BUG?: kernel does not (re)set irq smp_affinity to reboot_cpu

Mon Jun 27 06:57:23 PDT 2016

On Mon, Jun 27, 2016 at 02:53:16PM +0200, Hans de Goede wrote:
> Hi Russell,
> 
> On 27-06-16 13:31, Russell King - ARM Linux wrote:
> >I think I covered that - all the paths are indentical in the ARM
> >architecture code, and have been identical in this respect well before
> >any of the drivers you've pointed out.
> 
> They may be identical, but there is no _need_ for them to be identical
> AFAICT.

Well, the need for this comes from the need for drivers to work on any
architecture, so all architectures need to implement pm_power_off()
(and the other hooks) so they work the same way.

So, we can't just change it on ARM and be at odds with everything else.
We need to have consistency here.  If we want to change it on ARM, we
need all the other architectures to also change with us.

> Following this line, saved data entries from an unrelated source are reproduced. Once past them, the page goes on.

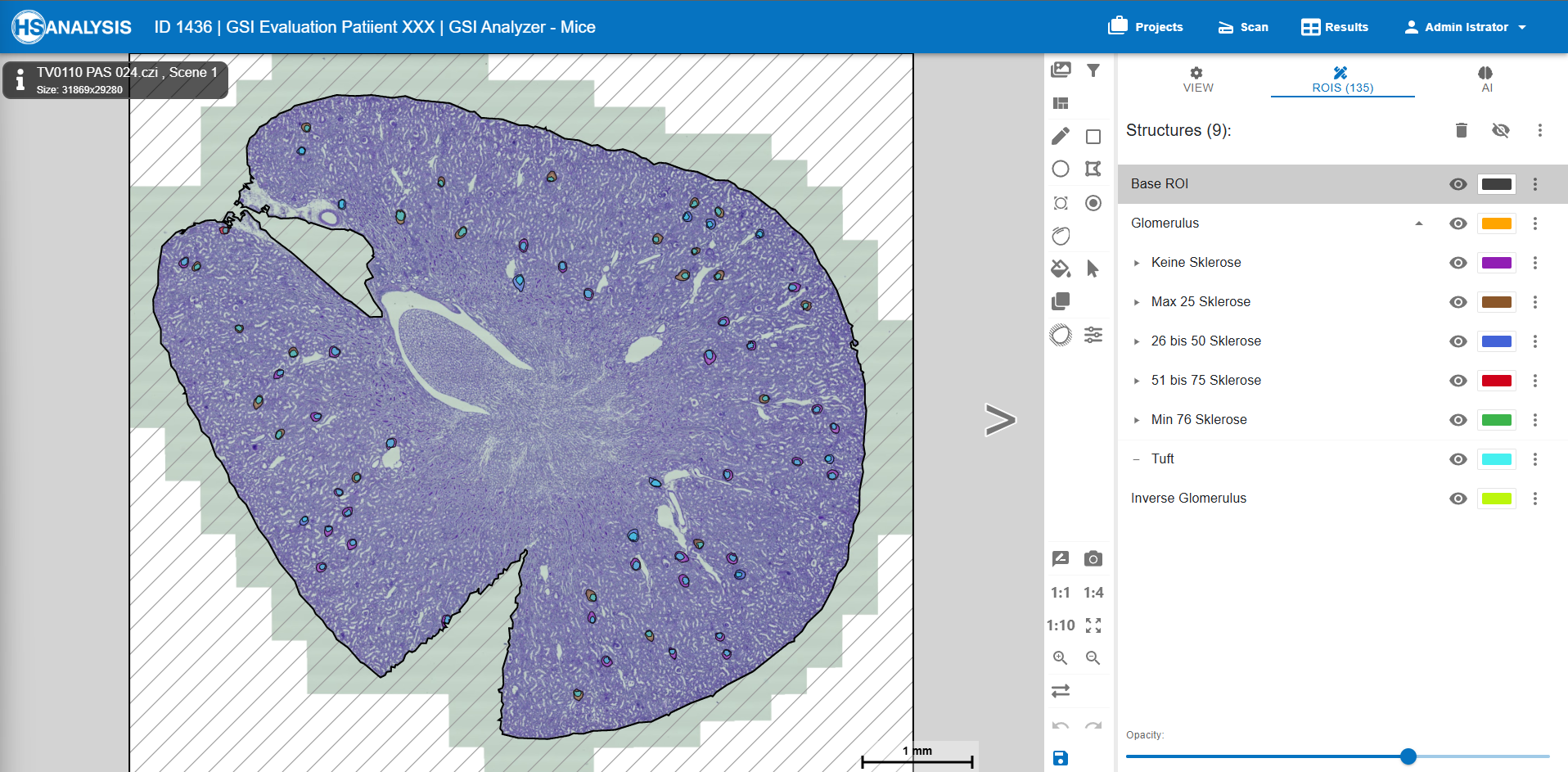Screen dimensions: 1568x772
Task: Toggle visibility of Keine Sklerose
Action: pos(1458,263)
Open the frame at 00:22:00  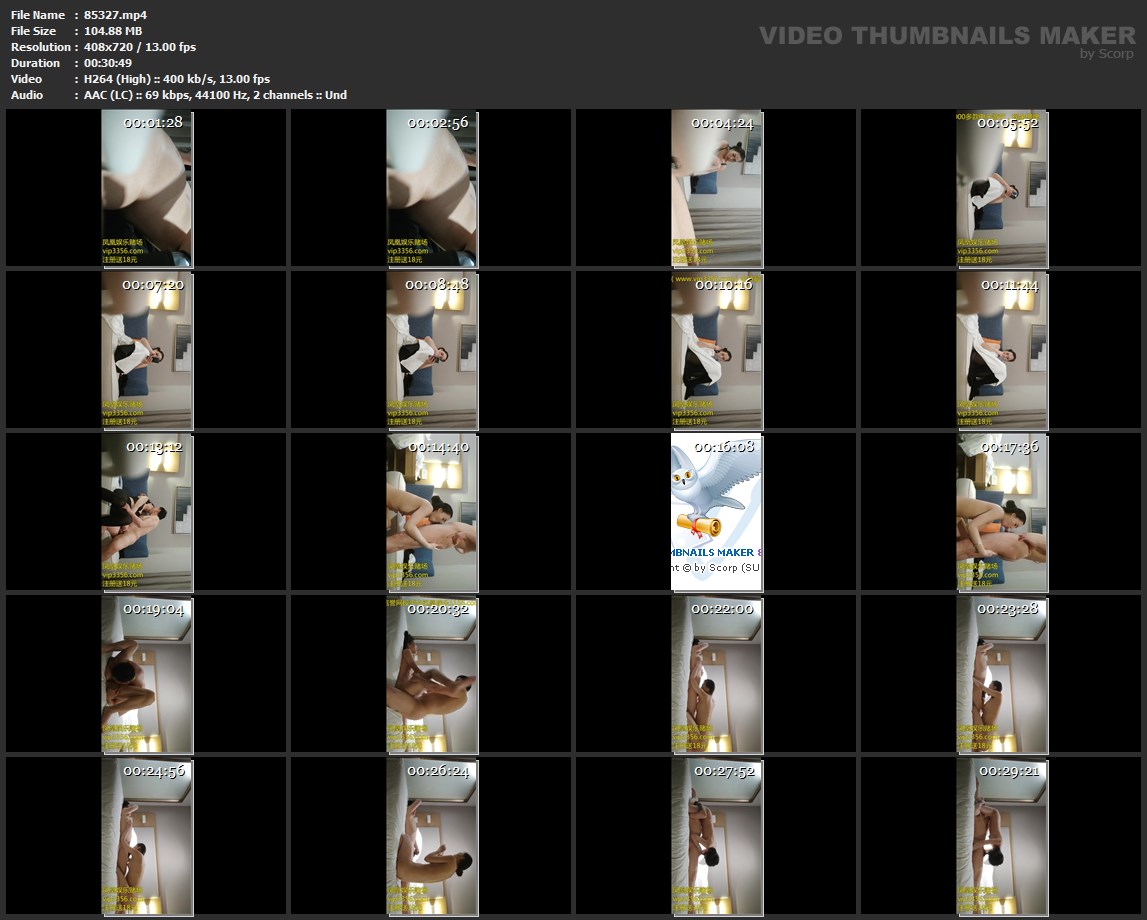(716, 674)
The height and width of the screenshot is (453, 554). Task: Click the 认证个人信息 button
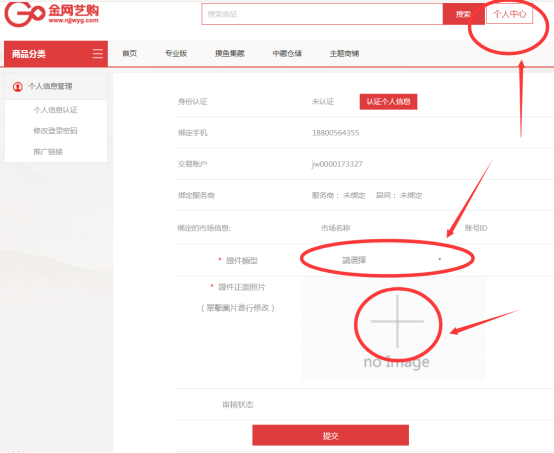pyautogui.click(x=388, y=102)
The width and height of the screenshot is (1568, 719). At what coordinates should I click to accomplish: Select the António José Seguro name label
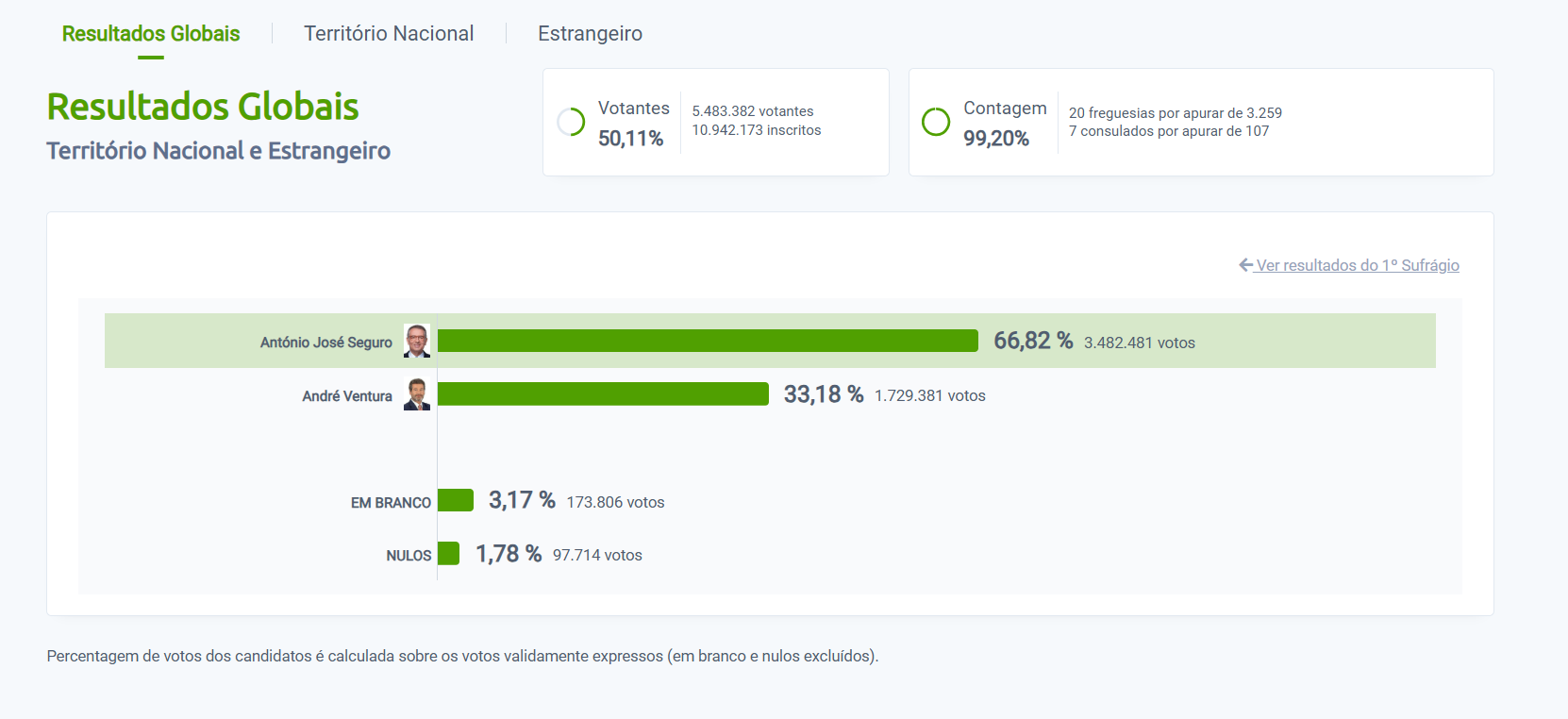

> Maybe if so many drivers need fixing, the conditions set
> down for poweroff are wrong, and we need to fix those instead ?

The drivers which need fixing are the I2C drivers, not the drivers
calling into the I2C layer.

> >... and they're all violating the conditions set down for by the
> >architecture for an orderly poweroff
> 
> This sounds a lot like "we're doing things this way because we always
> have been doings things this way", which does not really sound like
> a good argument to me.

It's all to do with providing a _stable_ interface that works the same
across all architectures.  We can't have one architecture going off and
doing something different with a cross-arch interface.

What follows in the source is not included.